Task goal » Which lines of the entries below contain the string "Open"? Copy each one.

Supplied material »
○ ○ ○ ○ ○ ○ ○

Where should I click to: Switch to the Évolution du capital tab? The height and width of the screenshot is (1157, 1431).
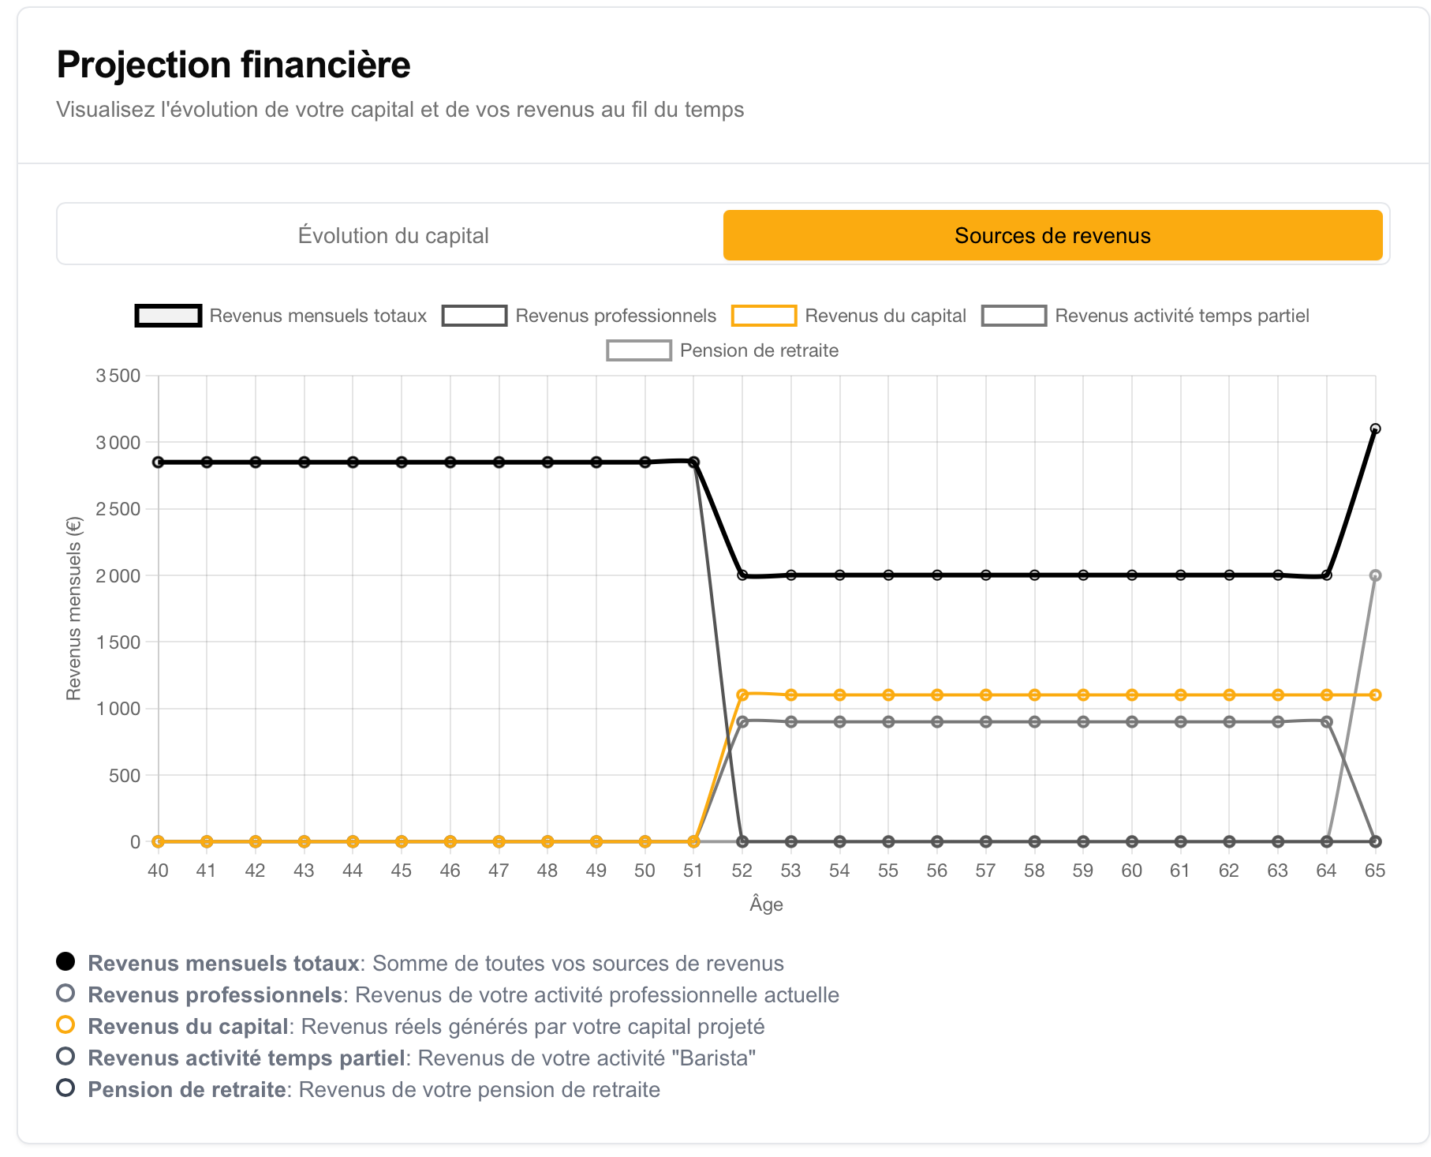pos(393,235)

○ ○ ○ ○ ○ ○ ○

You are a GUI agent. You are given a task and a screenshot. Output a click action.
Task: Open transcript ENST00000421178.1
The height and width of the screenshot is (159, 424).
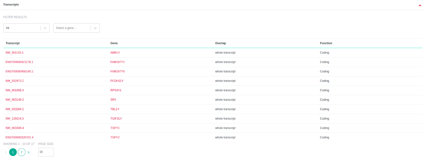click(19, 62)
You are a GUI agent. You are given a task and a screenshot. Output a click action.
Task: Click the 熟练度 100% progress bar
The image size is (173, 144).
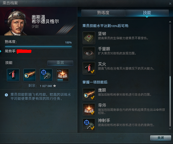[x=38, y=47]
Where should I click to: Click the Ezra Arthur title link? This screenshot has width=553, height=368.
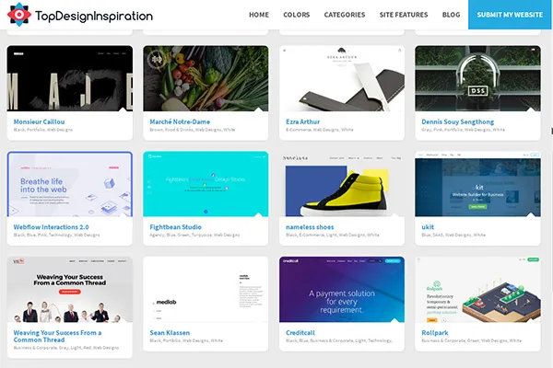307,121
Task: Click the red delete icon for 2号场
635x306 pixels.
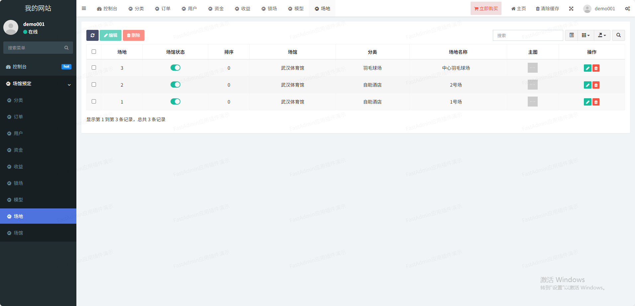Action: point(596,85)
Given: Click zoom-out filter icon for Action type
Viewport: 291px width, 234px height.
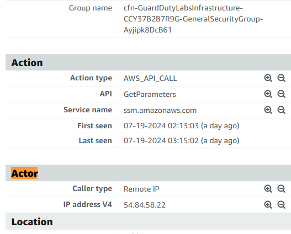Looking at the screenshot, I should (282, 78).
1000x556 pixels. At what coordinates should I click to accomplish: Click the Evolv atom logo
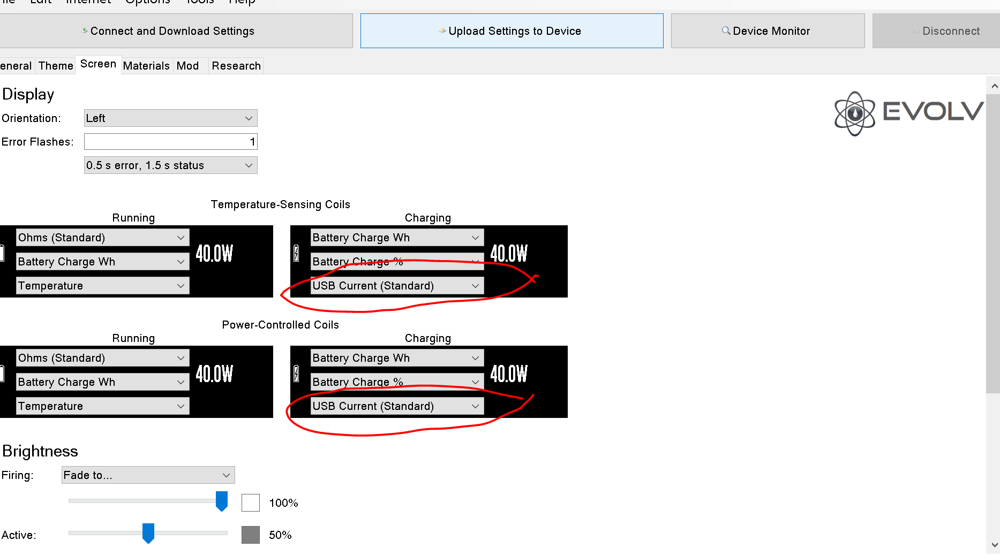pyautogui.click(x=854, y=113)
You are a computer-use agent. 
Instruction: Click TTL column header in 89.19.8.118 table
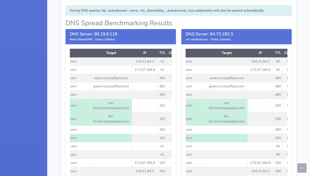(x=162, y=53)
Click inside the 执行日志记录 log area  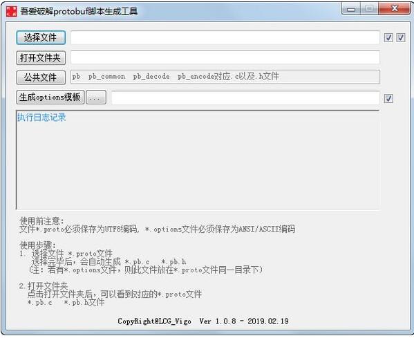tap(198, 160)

○ ○ ○ ○ ○ ○ ○

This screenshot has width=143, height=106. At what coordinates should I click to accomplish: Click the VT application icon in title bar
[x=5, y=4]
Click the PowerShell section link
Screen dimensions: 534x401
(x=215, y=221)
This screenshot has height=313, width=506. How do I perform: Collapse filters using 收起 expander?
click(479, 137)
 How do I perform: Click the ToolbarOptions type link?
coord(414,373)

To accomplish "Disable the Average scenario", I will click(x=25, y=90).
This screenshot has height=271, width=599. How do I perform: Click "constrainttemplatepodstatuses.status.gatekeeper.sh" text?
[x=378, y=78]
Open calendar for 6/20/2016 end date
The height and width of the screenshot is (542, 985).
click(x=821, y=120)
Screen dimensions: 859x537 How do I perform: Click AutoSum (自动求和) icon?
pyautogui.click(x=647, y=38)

○ ○ ○ ○ ○ ○ ○

Answer for this exercise »
Task: Open transcript ENST00000421178.1
Open calendar for 6/20/2016 end date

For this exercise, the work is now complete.